*OBJECTIVE*:
Reproduce the lines of the listing below verbatim, starting at its first line and ending at the line that contains "Looking at the screenshot, I should point(78,333).", with both ends included.

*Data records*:
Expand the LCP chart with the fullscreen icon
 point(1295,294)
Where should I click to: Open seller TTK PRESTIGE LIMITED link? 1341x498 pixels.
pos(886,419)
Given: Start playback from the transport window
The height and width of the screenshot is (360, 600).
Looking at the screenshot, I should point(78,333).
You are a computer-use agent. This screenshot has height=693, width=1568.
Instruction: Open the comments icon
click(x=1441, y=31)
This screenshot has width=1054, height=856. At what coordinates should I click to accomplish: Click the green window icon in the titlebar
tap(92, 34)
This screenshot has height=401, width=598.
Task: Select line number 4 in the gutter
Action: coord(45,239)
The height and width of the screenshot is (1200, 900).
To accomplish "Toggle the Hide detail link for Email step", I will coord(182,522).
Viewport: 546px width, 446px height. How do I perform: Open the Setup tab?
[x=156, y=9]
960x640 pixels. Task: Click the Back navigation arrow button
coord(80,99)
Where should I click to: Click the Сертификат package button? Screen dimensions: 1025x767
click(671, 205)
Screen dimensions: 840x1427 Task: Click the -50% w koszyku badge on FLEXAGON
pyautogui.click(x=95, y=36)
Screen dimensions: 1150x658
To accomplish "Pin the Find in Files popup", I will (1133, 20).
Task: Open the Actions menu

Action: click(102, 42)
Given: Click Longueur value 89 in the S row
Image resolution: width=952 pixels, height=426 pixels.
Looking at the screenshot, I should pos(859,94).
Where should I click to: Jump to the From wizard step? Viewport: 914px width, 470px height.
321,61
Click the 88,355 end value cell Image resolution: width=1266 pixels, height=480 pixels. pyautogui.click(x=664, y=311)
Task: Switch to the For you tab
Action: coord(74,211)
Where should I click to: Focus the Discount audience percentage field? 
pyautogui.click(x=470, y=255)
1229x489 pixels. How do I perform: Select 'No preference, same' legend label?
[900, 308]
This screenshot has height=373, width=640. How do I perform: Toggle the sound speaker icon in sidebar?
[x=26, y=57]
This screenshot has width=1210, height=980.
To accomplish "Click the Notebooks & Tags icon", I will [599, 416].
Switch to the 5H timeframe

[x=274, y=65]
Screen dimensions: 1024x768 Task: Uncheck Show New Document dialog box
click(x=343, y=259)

*OUTPUT FOR THIS TASK*:
Expand the LCP chart with the fullscreen icon
 point(1295,294)
Where should I click to: Open seller TTK PRESTIGE LIMITED link? 1341x498 pixels.
pos(886,419)
Given: Start playback from the transport window
The height and width of the screenshot is (360, 600).
Looking at the screenshot, I should point(78,333).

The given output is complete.